New Era College soon became the ‘headquarter of trophies’ in the region. Ogbemudia laid the sports foundation for the likes of Bright Omokaro, Sunday Eboigbe, Humphrey Jebba, Lucky Imafidon, and the Eguavoen brothers (Sunday and Austin), (football). There were also David Imonitie, Veronica Oyibokia, Ejiro Omonode (tennis), Joe Orewa, Peter Konyegwachie, Jeremiah Okorodudu (boxing), Solomon Ogba (athletics), Charlton Ehizuelen (long jump) and Brown Ebewele (decathlon).
Many also recall how Ogbemudia brought Coach Alabi Aisien from P & T Vasco of Enugu to Bendel Insurance FC, a decision that paid off shortly after, when the club defeated Rangers 3-0 in the final of 1978 FA Cup in Lagos.

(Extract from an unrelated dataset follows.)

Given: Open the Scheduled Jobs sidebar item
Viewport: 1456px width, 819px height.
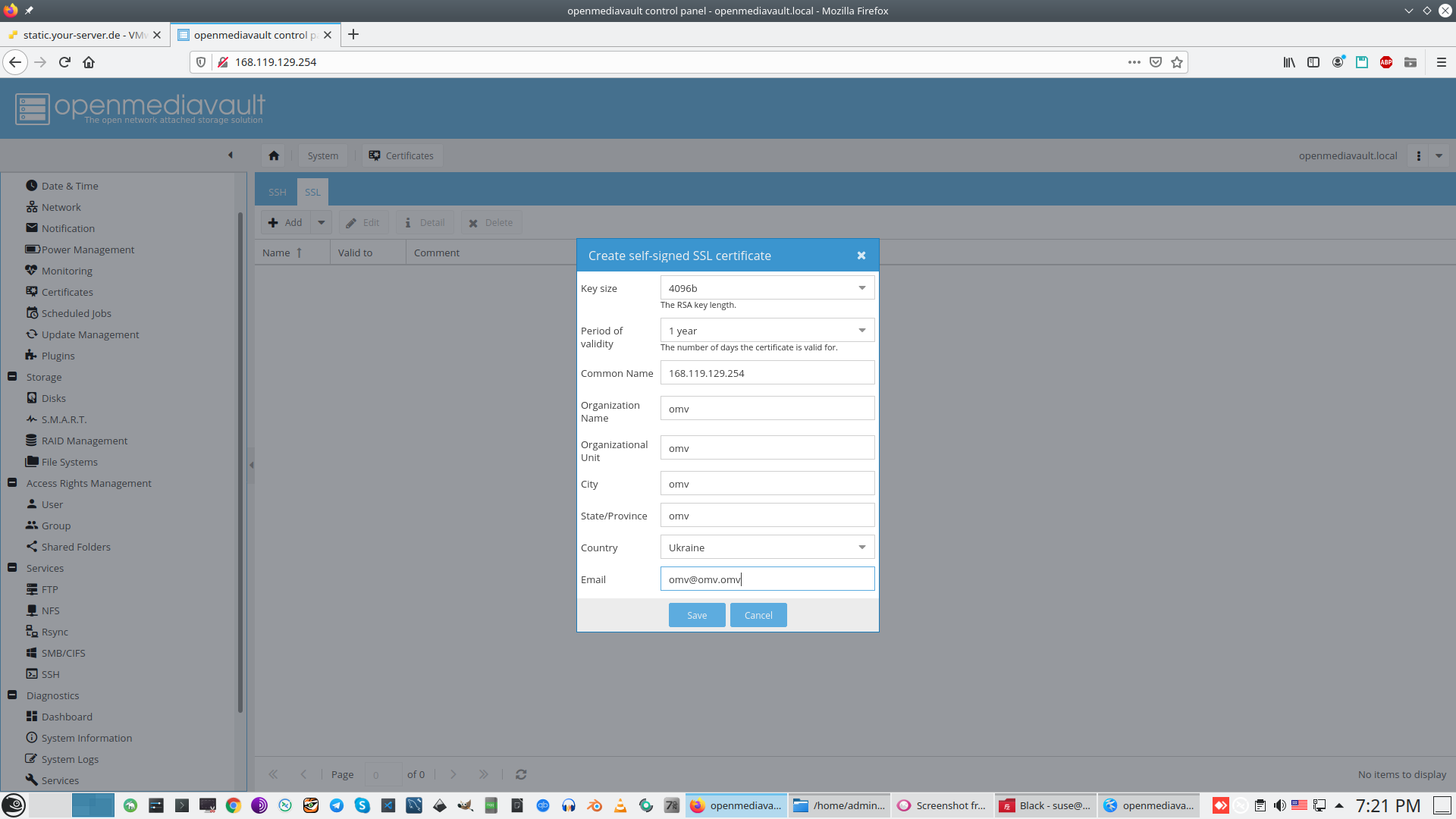Looking at the screenshot, I should coord(76,313).
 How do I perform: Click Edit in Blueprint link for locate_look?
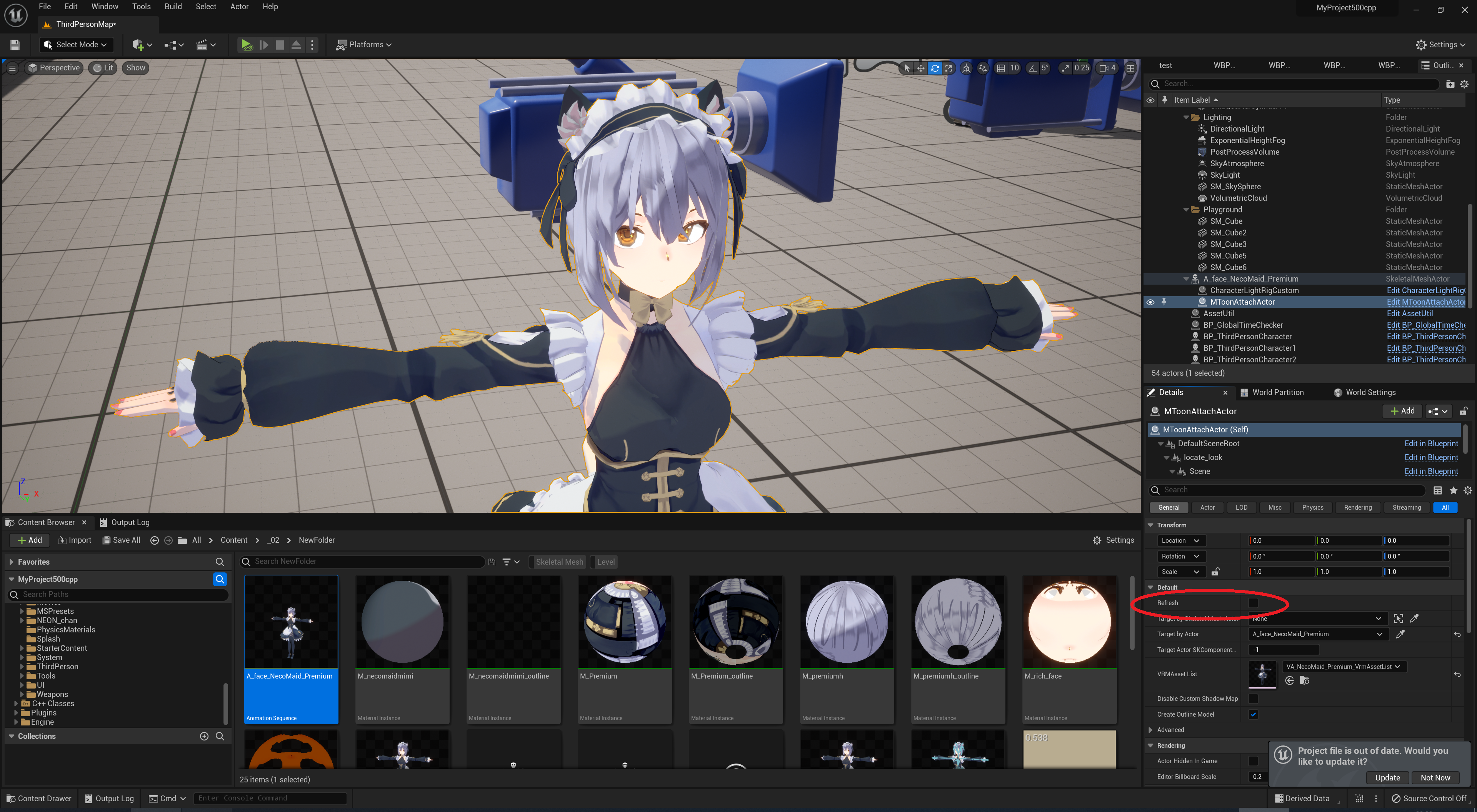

To the ex-Delta State Governor Uduaghan, the sports legacy of the late Ogbemudia will be a reference point for many Nigerian sports men and women, particularly those who benefited for his sports structure in the old Midwest and Bendel State.

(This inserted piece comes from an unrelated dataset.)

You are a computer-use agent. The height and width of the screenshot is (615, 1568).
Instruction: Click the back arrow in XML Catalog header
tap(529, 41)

Under the administration of Governor Uduaghan, Team Delta won the National Sports Festival on two occasions at KADA ‘2009 in Kaduna and Eko 2012, and placed second at Garden City 2011. Before then, former Governor Chief James Onanefe Ibori had led the state to win the fiesta three times (Bauchi 2000, Abuja 2004 and Gateway 2006), while Edo State, under the administration of Chief Lucky Igbinedion won the National Sports Festival in 2002.
“Delta and Edo States were able to dominate the National Sports Festival till date because of the solid sports foundation that was laid by Ogbemudia,” Uduaghan said. “One thing is for a governor to invest in sports facilities, but in the case of Ogbemudia, he did it with great passion.
“Apart from making sure that the facilities were on ground for the athletes and their coaches to train, Ogbemudia would always create time to attend sporting events. His presence alone was a source of inspiration for the athletes, and that was why the man was called the great motivator,” he said.
Recalling an encounter with the late Ogbemudia in 2009, when Kaduna hosted the National Sports Festival, Uduaghan said: “During my tenure as governor of Delta State, I also took a cue from some of the things Ogbemudia did in the then Midwest and Bendel states. The National Sports Festival was going on in Kaduna, and I decided to visit the camp of Team Delta. After addressing the athletes and officials, I took time to move from one sporting arena to another.
We got to the boxing arena and I was shocked to see Pa Ogbemudia watching the boxers. He was so focused clapping hands and cheering the boxers. I went to greet him because I was really moved by his action. That was how he did it when he was governor of Midwest and Bendel states. Despite his old age, it was a thing of joy for me to see Ogbemudia at a sports festival venue in Kaduna,” Uduaghan stated.
Apart from making sure that the facilities were on ground for the athletes and their coaches to train, Ogbemudia would always create time to attend sporting events. His presence alone was a source of inspiration for the athletes, and that was why the man was called the great motivator.